牛を飼育するうえで、体重の管理は重要です。定期的に体重測定しておくと、牛が順調に成長しているかどうかの指標になるだけでなく、発育の悪い牛に対して早めの対処もできるようになります。
今回は、牛の体重測定方法や、月齢ごとの体重の目安について紹介します。生産効率を高めるためにも、ぜひ参考にしてください。
牛の体重測定方法とは
- 体重計で測定する
- 胸囲から推計する
- 早見表を参考にする
それぞれの測定法ごとにメリット・デメリットがあるので、順番に紹介していきます。
体重計で測定する
牛の体重を測る際に最も正確なのが、体重計による測定です。牛用の体重計で測定することで、1kg単位の正確な体重が分かります。
牧場への入牧・下牧の際に、自動体重計測システムを利用しているところも多く、一度の何百頭もの牛の体重を測定する際には便利な方法です。
牛用の体重計は正確さに優れているものの、導入するには高額な費用がかかるというデメリットもあります。小規模な農場での導入は現実的ではないでしょう。
胸囲から推計する
牛の胸囲と体重には、一定の相関があることが分かっています。「体重推定尺」を利用すると、1人でも牛の体重を測定できます。

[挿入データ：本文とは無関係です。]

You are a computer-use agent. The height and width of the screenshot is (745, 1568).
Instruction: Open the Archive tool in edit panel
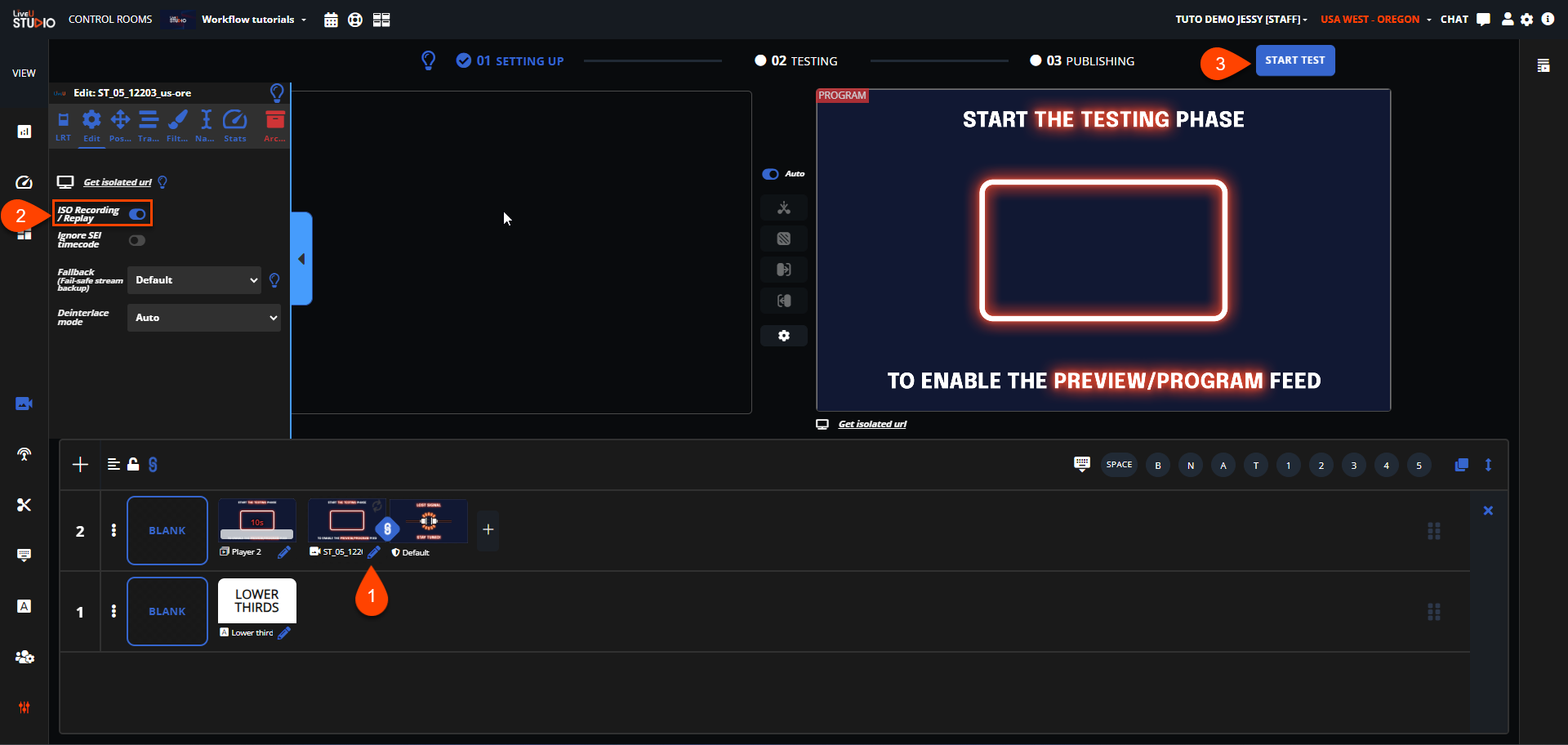click(275, 124)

体重推定尺には「乳牛用の体重メジャー」と「和牛用の体重メジャー」があるので、間違えないように注意してください。短時間で測定できて便利なので、1つは用意しておきましょう。
- 巻尺を「肩甲骨の後端から指2本分後方」に当てて、胸回りをぐるっと1周する
- 適度に締めて測定する(最初はややきつく締めて、その後に少し緩めて、その中間の目盛りを読むと正確に測れる)
複数の月齢の牛を測定すると、農場全体の傾向を知ることができます。
体重推定尺があると、牛の「胸腹比」も測定可能です。胸腹比は第一胃の発達の指標になるため、特に子牛の管理において重要な数値です。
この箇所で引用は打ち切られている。